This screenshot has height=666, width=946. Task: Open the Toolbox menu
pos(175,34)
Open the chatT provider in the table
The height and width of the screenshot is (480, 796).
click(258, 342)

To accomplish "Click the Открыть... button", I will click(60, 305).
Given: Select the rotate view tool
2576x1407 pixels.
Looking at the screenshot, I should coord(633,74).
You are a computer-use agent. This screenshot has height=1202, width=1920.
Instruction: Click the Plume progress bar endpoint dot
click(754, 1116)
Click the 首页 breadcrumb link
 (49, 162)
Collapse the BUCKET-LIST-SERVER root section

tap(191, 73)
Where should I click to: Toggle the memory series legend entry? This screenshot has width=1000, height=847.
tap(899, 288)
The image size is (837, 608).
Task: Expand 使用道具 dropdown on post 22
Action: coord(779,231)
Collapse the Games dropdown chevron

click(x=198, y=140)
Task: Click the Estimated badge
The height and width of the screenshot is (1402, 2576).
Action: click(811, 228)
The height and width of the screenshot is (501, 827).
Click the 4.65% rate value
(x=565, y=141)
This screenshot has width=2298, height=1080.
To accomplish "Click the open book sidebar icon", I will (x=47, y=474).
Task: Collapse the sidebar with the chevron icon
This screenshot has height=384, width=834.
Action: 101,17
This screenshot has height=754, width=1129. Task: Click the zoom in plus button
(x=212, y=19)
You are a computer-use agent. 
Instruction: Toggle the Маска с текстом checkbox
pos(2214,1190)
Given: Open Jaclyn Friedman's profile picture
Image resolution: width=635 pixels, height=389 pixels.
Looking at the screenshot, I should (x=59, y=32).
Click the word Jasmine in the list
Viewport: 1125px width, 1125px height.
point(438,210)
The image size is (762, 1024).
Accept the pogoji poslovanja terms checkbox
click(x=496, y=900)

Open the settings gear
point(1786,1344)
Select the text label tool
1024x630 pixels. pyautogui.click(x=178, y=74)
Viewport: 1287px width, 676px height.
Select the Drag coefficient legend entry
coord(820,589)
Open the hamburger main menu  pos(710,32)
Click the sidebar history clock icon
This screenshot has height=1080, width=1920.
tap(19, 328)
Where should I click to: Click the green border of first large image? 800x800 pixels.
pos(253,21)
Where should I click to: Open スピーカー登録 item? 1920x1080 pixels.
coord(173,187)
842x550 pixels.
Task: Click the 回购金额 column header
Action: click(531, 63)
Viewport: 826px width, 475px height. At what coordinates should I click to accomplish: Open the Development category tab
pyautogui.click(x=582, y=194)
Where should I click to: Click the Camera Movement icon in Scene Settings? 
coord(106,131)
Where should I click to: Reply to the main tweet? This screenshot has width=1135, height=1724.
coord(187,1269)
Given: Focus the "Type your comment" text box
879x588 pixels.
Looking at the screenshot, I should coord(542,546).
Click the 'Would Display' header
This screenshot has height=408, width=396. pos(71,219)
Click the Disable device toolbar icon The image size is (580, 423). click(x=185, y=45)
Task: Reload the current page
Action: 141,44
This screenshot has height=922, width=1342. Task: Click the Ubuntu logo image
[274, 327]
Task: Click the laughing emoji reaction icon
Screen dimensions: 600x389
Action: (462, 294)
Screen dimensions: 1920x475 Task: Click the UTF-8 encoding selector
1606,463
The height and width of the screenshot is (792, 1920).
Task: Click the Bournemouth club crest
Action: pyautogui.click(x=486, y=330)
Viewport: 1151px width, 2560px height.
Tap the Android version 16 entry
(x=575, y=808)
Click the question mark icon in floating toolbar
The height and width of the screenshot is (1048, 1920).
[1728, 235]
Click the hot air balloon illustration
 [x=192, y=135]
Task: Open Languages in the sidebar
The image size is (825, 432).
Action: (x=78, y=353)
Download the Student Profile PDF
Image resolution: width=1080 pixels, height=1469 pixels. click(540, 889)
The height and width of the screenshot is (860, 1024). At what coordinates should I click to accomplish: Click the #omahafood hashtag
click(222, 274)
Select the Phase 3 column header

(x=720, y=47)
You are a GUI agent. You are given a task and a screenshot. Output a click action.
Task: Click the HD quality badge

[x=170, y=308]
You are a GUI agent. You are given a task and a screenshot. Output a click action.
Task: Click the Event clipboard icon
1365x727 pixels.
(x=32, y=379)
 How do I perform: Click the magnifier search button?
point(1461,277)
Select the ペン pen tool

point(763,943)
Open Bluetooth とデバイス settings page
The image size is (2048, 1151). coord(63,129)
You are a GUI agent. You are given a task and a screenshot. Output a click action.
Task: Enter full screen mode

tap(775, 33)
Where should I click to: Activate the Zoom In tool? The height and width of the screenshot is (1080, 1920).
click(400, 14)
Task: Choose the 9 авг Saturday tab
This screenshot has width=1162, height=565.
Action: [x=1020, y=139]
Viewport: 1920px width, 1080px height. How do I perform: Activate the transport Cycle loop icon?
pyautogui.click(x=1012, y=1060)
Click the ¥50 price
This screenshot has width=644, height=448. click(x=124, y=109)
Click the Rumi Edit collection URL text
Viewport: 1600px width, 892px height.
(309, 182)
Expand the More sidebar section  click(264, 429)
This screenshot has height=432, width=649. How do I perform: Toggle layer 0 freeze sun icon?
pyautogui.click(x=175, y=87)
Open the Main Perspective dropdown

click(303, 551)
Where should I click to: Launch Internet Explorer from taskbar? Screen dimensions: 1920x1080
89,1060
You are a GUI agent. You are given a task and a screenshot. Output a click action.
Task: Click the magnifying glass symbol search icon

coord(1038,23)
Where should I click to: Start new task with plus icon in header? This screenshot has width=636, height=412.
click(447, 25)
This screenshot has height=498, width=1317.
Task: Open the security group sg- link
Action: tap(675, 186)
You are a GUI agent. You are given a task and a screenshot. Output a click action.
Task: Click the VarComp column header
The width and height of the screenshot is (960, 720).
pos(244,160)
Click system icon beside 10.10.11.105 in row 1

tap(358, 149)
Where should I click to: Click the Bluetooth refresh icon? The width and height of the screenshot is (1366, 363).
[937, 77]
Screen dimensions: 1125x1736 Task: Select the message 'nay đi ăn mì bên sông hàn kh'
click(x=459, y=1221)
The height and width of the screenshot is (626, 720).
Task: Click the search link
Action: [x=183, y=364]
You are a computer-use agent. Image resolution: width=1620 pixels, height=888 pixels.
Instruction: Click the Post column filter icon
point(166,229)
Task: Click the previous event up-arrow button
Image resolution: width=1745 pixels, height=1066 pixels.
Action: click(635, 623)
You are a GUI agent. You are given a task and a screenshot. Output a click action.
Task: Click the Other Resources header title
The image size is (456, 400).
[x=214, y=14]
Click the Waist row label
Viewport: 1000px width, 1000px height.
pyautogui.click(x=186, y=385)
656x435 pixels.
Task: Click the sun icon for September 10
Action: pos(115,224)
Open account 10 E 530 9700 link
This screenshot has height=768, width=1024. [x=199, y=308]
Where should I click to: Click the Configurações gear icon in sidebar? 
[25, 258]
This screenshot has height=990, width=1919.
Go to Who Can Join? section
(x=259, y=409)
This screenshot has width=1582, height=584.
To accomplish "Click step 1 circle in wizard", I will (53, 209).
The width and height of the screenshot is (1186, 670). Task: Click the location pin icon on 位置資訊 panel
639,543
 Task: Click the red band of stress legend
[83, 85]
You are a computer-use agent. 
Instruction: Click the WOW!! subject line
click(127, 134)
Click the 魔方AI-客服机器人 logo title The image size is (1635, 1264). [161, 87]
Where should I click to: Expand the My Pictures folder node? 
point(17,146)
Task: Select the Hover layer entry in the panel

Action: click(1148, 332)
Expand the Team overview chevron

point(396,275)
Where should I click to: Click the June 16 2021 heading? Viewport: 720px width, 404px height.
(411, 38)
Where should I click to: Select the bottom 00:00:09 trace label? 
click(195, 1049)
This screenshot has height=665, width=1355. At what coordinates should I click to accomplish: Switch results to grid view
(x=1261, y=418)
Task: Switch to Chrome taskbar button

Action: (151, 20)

- _WORK TO DO_: Copy out the records from the line containing "Task: Click the Estimated badge" down through the line containing "(x=565, y=141)", and increase every coordinate in the answers by 150 while leaving the rest of the text unchanged.

- _THE COMPLETED TASK_:
Task: Click the Estimated badge
The height and width of the screenshot is (1402, 2576).
Action: click(961, 378)
The height and width of the screenshot is (501, 827).
Click the 4.65% rate value
(x=715, y=291)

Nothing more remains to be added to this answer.